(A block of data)
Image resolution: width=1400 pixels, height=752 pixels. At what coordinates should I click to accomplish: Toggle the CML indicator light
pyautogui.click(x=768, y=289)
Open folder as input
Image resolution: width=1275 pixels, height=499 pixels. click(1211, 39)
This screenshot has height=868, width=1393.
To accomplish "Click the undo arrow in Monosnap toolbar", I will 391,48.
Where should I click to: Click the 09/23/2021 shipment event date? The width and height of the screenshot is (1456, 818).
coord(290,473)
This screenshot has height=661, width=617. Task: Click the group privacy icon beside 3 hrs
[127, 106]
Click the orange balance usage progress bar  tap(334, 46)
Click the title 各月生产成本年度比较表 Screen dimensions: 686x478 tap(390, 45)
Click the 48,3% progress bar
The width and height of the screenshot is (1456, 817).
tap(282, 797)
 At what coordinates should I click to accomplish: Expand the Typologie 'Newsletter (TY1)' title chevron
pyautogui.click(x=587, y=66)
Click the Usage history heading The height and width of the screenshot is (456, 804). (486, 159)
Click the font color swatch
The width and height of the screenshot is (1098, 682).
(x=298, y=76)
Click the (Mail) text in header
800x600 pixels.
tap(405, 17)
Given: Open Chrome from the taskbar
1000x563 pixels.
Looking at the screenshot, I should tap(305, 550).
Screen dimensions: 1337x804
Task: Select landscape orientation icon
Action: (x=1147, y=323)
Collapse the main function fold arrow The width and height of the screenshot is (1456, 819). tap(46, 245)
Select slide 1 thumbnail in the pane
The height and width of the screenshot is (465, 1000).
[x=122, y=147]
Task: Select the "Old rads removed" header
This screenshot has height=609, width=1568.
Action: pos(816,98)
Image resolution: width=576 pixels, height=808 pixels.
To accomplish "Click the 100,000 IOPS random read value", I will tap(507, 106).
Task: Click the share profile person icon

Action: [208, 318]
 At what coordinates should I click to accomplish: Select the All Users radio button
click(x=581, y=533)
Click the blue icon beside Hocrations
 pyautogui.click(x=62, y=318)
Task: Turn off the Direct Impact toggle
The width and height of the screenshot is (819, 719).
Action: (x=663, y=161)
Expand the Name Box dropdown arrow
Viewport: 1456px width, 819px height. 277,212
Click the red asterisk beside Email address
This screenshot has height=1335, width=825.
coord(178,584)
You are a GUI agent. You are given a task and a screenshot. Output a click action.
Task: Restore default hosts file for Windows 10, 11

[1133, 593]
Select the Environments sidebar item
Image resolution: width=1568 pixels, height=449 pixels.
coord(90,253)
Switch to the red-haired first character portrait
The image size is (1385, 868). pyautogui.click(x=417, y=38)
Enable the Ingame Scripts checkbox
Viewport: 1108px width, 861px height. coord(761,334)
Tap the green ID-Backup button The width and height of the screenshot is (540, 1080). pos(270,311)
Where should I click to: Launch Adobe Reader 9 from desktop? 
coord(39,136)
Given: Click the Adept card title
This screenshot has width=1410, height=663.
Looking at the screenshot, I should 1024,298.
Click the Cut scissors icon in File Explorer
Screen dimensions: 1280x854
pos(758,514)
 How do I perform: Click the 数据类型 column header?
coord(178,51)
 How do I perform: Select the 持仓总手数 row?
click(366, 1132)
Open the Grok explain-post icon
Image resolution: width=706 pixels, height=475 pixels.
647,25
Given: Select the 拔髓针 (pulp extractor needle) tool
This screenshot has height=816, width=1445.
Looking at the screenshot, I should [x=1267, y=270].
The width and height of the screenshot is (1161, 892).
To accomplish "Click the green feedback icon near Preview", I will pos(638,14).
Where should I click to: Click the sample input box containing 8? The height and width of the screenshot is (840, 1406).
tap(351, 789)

Instruction » Pull out every line in the items above that contains the string "dimensions", copying each one in full.

The reply »
Click the title 各月生产成本年度比较表 Screen dimensions: 686x478 tap(390, 45)
Screen dimensions: 1337x804
Screen dimensions: 1280x854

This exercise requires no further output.